Find the line with "Select View rest of shelf button" in the entries below. Repeat it, every following line, and the line with "Image resolution: width=868", exactly and with nothing added.
****************************************
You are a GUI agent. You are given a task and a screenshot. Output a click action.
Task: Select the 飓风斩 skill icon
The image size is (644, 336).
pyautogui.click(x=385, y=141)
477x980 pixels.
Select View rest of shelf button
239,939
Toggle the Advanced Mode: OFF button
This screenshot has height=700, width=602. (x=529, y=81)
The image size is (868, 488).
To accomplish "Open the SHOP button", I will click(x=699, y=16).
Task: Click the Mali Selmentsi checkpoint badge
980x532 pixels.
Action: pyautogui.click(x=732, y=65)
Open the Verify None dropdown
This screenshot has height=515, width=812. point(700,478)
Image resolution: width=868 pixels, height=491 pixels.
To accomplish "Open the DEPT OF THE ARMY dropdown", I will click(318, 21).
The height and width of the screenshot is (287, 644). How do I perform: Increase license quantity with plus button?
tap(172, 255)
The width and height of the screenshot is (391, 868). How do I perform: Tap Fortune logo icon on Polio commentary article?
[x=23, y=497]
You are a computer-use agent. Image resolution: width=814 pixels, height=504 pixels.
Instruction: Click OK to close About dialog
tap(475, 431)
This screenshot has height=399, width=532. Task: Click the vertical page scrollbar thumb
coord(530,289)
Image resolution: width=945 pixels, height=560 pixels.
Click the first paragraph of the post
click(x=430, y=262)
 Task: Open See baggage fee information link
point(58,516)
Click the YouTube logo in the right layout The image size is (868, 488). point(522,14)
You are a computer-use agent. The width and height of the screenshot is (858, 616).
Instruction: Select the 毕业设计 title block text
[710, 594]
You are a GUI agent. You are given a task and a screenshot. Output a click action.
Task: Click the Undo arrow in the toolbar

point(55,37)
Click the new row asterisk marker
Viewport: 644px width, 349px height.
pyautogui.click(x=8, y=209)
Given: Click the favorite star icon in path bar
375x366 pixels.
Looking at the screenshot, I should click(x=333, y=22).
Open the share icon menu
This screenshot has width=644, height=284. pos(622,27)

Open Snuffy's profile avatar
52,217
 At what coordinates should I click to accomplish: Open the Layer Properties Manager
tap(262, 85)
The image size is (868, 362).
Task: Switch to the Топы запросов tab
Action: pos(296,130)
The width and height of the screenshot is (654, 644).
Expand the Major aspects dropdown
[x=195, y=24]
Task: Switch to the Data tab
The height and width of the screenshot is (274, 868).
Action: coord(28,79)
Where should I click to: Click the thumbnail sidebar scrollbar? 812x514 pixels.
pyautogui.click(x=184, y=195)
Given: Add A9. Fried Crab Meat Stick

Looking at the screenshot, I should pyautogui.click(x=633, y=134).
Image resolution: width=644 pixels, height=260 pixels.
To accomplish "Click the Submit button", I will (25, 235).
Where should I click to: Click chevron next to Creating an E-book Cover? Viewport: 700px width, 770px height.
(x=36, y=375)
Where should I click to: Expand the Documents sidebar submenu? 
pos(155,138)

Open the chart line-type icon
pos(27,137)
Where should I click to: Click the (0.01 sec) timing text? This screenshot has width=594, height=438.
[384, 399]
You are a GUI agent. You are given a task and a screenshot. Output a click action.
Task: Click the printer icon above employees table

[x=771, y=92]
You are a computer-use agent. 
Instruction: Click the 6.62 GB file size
****************************************
* Response to this task:
Select View rest of shelf button
239,939
Toggle the Advanced Mode: OFF button
This screenshot has height=700, width=602. (x=529, y=81)
The image size is (868, 488).
To accomplish "Open the SHOP button", I will click(x=699, y=16).
Task: Click the Mali Selmentsi checkpoint badge
980x532 pixels.
Action: pyautogui.click(x=732, y=65)
Open the Verify None dropdown
This screenshot has height=515, width=812. point(700,478)
Image resolution: width=868 pixels, height=491 pixels.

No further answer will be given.